Alarmfase 1 rond ons nageslacht
Groot zijn de zorgen rond ons nageslacht. Het is zelfs alarmfase 1. Wat staat ons als ouders en ouderen te doen?
Bij pastorale bezoeken onder ouderen hoor ik veel over grote zorgen om kinderen en (achter)kleinkinderen. Zo vaak gaan ze andere wegen, ”doen ze nergens meer aan” of zijn ze slordig en lauw in de kerkgang. Hun levensstijl staat haaks op wat hun (groot)ouders hun hebben voorgehouden en voorgeleefd, met name op het terrein van seksualiteit en relatievorming, maar ook op andere gebieden. Aangrijpend dat de zuigkracht van de tijd zo groot is en dat de kennis van de Bijbel zo snel kan wegzakken. De (sociale) media hebben de zogenoemde Biblebelt opengebroken, een veilige beschermende omgeving is steeds minder te vinden. Stokt de geloofsoverdracht?
Hoe kunnen ouderen die hun nageslacht een Bijbels verantwoorde opvoeding willen geven met deze situatie leven? Het is om te beginnen van belang de ernst ervan onder ogen te zien.

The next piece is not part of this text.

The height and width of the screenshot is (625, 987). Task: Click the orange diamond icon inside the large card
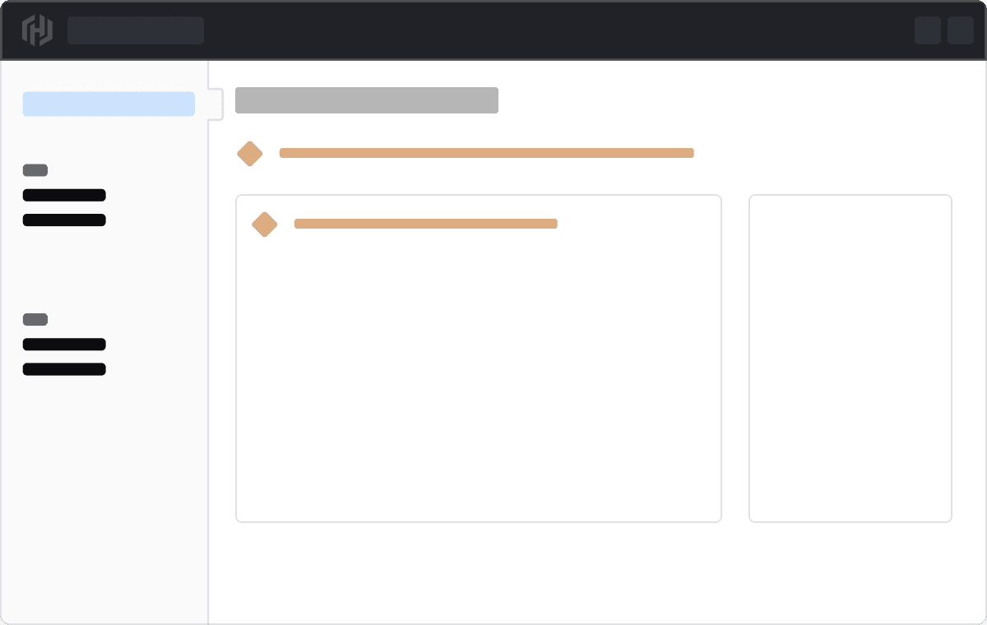(x=265, y=225)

Soms kijken we weg en spreken alleen over de goede maatschappelijke positie en de schoolprestaties van onze (klein)kinderen. Maar het is toch wel onze diepste zorg hoe ze staan tegenover de Heere en Zijn dienst? Laten we dit eerlijk delen met ambtsdragers en broeders en zusters uit de gemeente. Waardevol te ervaren dat anderen in de gemeente worstelen met dezelfde vragen en elkaar Bijbelse handvatten willen aanreiken.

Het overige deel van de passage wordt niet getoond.